If this does happen, it will probably quickly turn into an HR perk in companies that allow it. Receiving personal deliveries at work is so convenient.
I can’t even understand this being an issue, although it apparently is one for the Brits. I can’t imagine having a personal purchase shipped to my workplace. Then again, I may be rare.
Would it hurt e-commerce? Nope. It’s wave hasn’t even come close to a crest and that point is nowhere in sight.
Poorly-run companies—i.e. those whose HR depts. have too much time on their hands to come up with silly policies—will act accordingly, while the rest will deal with this issue (or non-issue) on a case-by-case basis. The effect on e-commerce will be small.
For companies already processing mail for their employees, I can not see this as a major issue except perhaps during the holidays. Individual offices should review options and find what will work best for them.
But that’s just my 2 cents.
Herb makes a great point.
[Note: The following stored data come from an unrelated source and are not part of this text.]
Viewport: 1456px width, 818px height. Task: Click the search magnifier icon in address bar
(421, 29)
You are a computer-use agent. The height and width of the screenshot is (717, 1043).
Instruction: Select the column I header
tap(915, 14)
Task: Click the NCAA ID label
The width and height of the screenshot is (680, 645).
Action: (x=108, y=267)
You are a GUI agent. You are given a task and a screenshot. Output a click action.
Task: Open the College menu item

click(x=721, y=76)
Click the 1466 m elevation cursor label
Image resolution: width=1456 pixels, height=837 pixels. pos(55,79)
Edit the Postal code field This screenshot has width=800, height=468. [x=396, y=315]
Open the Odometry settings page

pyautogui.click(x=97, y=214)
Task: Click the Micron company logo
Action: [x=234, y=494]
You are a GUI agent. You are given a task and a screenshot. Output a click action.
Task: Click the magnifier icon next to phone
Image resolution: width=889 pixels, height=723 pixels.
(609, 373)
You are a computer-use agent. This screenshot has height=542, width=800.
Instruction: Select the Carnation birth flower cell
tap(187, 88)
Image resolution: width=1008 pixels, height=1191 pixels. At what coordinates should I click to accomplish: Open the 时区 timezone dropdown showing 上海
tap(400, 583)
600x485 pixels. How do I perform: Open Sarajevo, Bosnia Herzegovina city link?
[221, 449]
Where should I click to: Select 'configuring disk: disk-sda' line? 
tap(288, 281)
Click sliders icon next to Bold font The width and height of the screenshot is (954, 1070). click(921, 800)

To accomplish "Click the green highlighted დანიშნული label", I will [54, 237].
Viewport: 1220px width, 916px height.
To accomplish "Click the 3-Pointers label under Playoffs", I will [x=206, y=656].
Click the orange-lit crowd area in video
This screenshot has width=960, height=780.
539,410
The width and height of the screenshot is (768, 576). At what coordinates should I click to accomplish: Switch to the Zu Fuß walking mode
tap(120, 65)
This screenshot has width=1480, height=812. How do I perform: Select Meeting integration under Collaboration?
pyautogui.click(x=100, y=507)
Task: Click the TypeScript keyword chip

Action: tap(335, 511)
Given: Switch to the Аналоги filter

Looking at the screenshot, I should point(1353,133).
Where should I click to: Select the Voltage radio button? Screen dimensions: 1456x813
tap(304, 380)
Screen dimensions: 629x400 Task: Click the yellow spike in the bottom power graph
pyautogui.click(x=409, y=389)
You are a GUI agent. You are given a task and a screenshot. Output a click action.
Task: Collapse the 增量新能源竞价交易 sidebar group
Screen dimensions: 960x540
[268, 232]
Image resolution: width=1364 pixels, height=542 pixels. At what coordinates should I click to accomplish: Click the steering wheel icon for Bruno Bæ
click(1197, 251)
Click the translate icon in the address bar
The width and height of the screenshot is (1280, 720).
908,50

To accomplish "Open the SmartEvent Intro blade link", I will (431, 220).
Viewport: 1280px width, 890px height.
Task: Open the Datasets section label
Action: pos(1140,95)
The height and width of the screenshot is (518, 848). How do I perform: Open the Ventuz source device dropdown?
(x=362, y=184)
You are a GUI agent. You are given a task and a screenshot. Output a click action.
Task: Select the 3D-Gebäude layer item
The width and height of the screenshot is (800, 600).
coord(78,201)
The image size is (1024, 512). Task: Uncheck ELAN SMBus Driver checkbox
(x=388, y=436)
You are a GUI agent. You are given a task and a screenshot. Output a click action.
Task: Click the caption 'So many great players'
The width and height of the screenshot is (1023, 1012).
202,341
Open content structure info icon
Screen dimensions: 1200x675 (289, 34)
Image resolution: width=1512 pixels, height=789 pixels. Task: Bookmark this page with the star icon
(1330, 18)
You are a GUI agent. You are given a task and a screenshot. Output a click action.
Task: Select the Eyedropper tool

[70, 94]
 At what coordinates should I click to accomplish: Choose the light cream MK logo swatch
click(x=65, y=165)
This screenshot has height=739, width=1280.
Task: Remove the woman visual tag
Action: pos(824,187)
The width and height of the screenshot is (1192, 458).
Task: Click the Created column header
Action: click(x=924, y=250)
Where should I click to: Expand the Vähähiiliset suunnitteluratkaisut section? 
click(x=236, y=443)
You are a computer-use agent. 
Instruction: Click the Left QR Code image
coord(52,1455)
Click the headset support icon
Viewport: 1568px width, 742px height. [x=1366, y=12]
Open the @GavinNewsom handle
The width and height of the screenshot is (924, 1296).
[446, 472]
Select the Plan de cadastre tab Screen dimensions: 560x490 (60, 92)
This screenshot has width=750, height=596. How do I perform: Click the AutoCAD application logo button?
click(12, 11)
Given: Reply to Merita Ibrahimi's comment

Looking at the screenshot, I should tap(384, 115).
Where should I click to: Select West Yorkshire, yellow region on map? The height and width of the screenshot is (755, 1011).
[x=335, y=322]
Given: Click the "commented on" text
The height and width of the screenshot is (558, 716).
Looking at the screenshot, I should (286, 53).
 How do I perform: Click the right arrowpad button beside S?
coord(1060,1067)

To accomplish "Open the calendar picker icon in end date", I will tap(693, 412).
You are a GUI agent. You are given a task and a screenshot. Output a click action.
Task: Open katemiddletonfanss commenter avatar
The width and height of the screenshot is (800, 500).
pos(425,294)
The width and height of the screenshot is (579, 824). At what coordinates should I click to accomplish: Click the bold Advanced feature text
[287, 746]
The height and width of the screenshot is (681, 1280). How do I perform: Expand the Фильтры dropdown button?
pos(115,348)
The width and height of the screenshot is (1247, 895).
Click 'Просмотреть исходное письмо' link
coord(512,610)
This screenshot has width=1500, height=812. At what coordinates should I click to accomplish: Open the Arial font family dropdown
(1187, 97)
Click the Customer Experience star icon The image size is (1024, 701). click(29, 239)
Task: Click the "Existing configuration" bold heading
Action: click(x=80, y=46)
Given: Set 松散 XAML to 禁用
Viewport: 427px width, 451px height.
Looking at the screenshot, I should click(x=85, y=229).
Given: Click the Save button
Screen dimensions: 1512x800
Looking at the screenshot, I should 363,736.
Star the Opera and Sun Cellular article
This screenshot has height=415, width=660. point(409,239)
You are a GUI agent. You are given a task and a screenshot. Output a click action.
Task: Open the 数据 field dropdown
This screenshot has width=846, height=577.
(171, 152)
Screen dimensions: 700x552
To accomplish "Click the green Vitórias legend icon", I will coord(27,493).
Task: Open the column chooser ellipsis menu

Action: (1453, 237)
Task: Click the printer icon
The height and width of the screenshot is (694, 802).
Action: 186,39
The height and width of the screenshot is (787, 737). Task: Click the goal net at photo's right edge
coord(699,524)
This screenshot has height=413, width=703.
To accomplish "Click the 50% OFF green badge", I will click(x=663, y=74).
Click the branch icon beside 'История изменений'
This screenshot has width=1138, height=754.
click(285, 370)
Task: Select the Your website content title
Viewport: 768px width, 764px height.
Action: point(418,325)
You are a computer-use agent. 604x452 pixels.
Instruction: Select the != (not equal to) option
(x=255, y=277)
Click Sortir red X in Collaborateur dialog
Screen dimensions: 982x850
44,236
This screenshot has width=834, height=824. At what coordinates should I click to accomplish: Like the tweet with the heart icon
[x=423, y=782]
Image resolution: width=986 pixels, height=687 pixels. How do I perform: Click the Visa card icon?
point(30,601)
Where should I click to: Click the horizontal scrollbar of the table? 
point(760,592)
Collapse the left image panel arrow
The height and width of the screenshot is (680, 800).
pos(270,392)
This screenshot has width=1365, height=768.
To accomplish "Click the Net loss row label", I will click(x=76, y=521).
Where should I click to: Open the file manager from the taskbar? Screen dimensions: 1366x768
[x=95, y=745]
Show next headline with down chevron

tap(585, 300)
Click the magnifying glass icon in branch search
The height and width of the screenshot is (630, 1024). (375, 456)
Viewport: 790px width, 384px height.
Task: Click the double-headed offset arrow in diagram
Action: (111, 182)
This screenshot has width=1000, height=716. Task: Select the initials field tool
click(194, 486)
I was recently in a store taking a photo and the store manager thunders around the corner and demands to know who I am and why I am taking a picture in his store. I was advised if I didn’t stop I would be kicked out of the store. Now keep in mind, I was casually dressed and buying several items so it wasn’t like I was “suited up” and a competitive threat. I wanted to ask him if he ever heard of social media.
Hard and fast policies like this are not going to endear a retailer to shoppers, nor will prohibiting packages being delivered at work endear them to employees. The lines are blurring (not to mention both work and life are demanding) and those who don’t accept that will be left in the dust.
Some companies let you bring your dog to work. So, allowing packages to be delivered seems like an easy choice. Here is the way I see it. If it has always been a stated policy to keep personal package delivery away from the office, fine. If you’re changing the policy, you may have a morale issue. Furthermore, is the problem all packages, or are some of the employees abusing the system? I’m always cautious to make decisions that punish the larger group of customers (and employees) because of the “sins” of just a few.